Cetak ulang tanpa perubahan apa pun bagian tulisan tentang sajak “Pohon Cikur” di bawah ini, mulai dari "Namun, hal yang" sampai dengan "bening keheningan diri.".

[TEKS YANG DIBERIKAN]

________________________

Bahasa sering kali melempar dan membuat saya terombang-ambing pada situasi yang tak pasti. Entah itu terjebak pada gagasan serta narasi yang sering kali saling meragukan di dalam diri saya.
Mencoba mencari seberkas makna dari takdir saya di dunia ini sementara saya dibekali ilmu pengetahuan sebanyak nasi bungkus yang dijual di warung-warung pinggir jalan, dan harus mencari misteri yang demikian tak terperi.
Hal itu kemudian, membuat saya tak mampu membedakan mana yang disebut sebagai realitas, mana yang disebut sebagai ilusi. Memasuki sajak “Pohon Cikur” karya Suyatna Anirun, membuat saya kembali berada pada situasi yang tak pasti itu.
Sajak “Pohon Cikur” dibuka dengan pernyataan “hijauku” ketika surga tertinggi/bisa berbagi untuk diri sendiri langsung mengasosiasikan saya pada hal yang berbau agamis, sebab terdapat fitur “surga”—serta aktivitas yang didambakan di dalam surga itu.
Kesan pada baris tiga dan empat dalam bait satu, seolah-olah kemudian tampak menghancurkan kesan agamis yang cenderung positif itu dengan larik “tengadah bisa aku melihat/hidup memapak tanah liat”—yang sebenarnya agak melompat dari kesan positif itu dan mengasosiasikan saya pada konsep “ke-cuma-an”—sehingga menghasilkan ketegangan dalam puisi ini.
Menuju bait kedua, “hijauku, kucium wangi melati/bening keheningan diri/di mana bisa memberi/hidup menghampar tikar pribadi” di awal bait dua terjadi repetisi yakni diksi “hijauku”.
Namun, hal yang agak berbeda ialah kali ini penyair melakukan penyetaraan sesuatu yang abstrak dengan sesuatu yang konkret antara wangi melati dan bening keheningan diri.
Bening keheningan diri baris ini terbaca oleh saya sebagai tubuh yang melandaskan dirinya pada spiritualisme yang jika kita coba cari hubungannya dengan bait satu, bernuansa agak sama dengan “di mana surga tertinggi bisa berbagi dengan diri sendiri”. Akan tetapi, sekali lagi, kesan itu kemudian berbantahan dengan lirik “hidup menghampar tikar pribadi”.
Memasuki bait ketiga, ada perubahan pada baris pertamanya. Penyair tidak lagi memakai diksi “hijau”, tetapi “mirut”—walaupun subjek “aku” tetap hadir. Tidak seperti bait satu ataupun bait dua.
Di dalam bait ketiga, penyair mulai menggeser kesan agamis dan spiritual—yang bertegangan dengan “ke-cuma-an” itu menjadi pendambaan atau keinginan.
“Mirutku, lama sudah/warna mendamba senja cerah adanya keinginan”, bagi saya merupakan salah satu syarat sah manusia menjadi eksis. Keeksisan itu kini menjadi lapisan utama bait ini.

________________________

[DATA TERCATAT]
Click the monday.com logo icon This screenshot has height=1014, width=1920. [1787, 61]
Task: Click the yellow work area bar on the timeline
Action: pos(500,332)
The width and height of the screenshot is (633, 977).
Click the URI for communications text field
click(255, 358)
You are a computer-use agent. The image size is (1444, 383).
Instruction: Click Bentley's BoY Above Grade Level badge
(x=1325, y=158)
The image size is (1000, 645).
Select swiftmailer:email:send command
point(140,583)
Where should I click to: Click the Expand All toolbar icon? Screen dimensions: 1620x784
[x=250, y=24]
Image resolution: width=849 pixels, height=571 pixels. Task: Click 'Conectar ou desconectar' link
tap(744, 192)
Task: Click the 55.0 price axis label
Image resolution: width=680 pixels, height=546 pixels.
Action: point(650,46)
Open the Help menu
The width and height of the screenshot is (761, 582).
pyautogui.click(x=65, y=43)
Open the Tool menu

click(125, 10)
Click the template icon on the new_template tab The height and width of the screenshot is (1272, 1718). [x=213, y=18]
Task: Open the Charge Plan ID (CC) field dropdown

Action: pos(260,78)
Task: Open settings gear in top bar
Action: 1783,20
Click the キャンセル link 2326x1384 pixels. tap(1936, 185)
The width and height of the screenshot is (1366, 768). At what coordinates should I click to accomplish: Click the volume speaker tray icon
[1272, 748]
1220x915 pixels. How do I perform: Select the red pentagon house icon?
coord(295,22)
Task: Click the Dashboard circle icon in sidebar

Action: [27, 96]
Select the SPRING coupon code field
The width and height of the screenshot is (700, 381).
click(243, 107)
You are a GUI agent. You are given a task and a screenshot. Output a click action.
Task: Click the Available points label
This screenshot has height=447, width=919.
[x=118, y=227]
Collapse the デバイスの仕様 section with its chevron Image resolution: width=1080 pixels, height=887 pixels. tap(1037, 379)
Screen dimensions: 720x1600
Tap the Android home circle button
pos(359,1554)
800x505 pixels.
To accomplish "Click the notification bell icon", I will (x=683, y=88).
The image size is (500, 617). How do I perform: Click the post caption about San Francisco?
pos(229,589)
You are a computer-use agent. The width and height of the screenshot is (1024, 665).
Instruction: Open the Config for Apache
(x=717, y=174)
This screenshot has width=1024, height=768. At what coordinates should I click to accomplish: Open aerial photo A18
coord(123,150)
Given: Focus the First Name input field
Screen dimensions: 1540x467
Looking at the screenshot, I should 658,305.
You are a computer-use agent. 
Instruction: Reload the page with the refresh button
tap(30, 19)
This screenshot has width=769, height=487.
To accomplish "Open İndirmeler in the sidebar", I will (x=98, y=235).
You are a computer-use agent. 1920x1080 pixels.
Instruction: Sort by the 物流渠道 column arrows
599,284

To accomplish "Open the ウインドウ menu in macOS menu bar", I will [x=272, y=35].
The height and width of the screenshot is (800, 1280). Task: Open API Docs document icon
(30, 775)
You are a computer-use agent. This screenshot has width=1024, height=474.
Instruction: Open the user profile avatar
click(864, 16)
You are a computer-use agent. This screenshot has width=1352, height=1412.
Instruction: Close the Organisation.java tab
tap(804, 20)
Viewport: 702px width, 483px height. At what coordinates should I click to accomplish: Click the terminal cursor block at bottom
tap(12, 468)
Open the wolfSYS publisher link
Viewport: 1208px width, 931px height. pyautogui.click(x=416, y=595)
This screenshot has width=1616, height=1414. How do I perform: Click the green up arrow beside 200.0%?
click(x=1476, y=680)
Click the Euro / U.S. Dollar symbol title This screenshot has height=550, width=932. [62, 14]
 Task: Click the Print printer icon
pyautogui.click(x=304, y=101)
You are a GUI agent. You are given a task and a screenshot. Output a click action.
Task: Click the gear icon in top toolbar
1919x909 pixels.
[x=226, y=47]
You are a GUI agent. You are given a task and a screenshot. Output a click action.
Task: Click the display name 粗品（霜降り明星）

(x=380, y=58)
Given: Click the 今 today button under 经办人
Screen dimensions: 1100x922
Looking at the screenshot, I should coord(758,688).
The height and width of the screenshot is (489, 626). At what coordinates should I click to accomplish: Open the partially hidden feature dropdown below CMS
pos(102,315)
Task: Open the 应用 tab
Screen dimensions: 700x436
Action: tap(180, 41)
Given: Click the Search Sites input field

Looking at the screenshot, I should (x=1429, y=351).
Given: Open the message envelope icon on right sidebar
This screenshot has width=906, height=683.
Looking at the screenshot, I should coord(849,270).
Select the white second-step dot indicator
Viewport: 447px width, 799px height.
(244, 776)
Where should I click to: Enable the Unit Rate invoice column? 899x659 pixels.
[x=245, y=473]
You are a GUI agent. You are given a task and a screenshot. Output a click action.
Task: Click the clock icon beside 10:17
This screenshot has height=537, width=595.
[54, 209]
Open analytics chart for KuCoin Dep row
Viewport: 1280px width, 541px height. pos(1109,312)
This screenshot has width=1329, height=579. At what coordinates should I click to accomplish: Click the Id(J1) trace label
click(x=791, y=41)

________________________

[JAWABAN TUGAS]
Namun, hal yang agak berbeda ialah kali ini penyair melakukan penyetaraan sesuatu yang abstrak dengan sesuatu yang konkret antara wangi melati dan bening keheningan diri.